Robert Wyatt: 'Ho smesso di fare musica'

Robert Wyatt: 'Ho smesso di fare musica'

Pubblicato nel 2007 dalla Domino, "Comicopera" rimarrà con tutta probabilità l'ultimo album di inediti di Robert Wyatt (esclusi, ovviamente, ipotetici dischi dal vivo e raccolte di rarità pescate dagli archivi). Il sessantanovenne artista di Bristol ha infatti dichiarato in un'intervista al mensile inglese Uncut di non avere più intenzione di far musica: "I conducenti di treni, ho pensato, vanno in pensione a 65 anni, e io ho deciso di fare altrettanto. Preferisco dire però che mi sono fermato: è un'espressione migliore di pensionato. Cinquant'anni in sella non è roba di poco conto. Non c'è mai stato niente di pianificato, nella mia vita, e sono semplicemente arrivato a questo punto. Sono successe altre cose, e al momento - a essere onesti - sono più preoccupato dalla politica che dalla musica. Quest'ultima viene in scia, ed è un motivo di orgoglio fermarsi prima del declino".

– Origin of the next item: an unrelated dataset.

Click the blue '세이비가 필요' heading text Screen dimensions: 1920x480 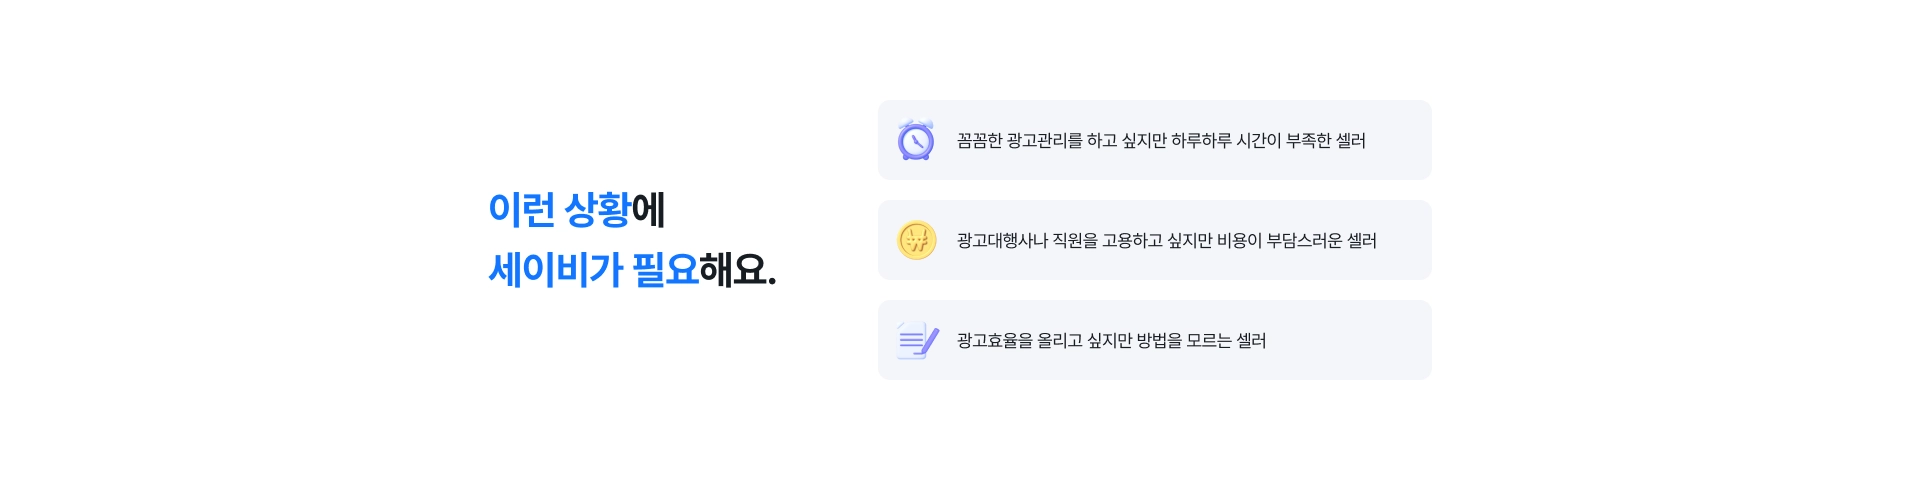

La lunghissima e straordinaria carriera di Wyatt, una delle menti più lucide del rock e della musica d'avanguardia inglese, è iniziata nel 1963 nel Daevid Allen Trio a fianco di Daevid Allen e Hugh Hopper poi coinvolti in diversi momenti nei Soft Machine, nome di punta della scena psichedelica londinese votatosi successivamente al jazz rock con album epocali come "Third". Cantante e batterista, Wyatt pubblicò nel 1970 il primo album solista "The end of an ear" e dopo la fuoriuscita dai Soft Machine formò i Matching Mole (due dischi all'attivo): in seguito a una caduta dal quarto piano di un edificio, il 1° giugno del 1973 rimase paralizzato dalla cintola in giù e costretto per sempre su una sedia a rotelle, sostituendo gradualmente pianoforte e tastiere alle percussioni. La sua produzione solista, che conta otto album di studio, un paio di live, diversi singoli ed EP e innumerevoli collaborazioni, lo ha visto eccellere sia come autore (in album come "Rock bottom", considerato la sua opera migliore) che come finissimo interprete di canzoni altrui quali "I'm a believer" dei Monkees (numero 29 nelle classifiche inglesi), "Shipbuilding" di Elvis Costello, "Biko" di Peter Gabriel e "Te recuerdo Amanda" di Victor Jara. Al 1999 risale una collaborazione con la cantautrice italiana Cristina Donà ("Goccia", inclusa nell'album "Nido").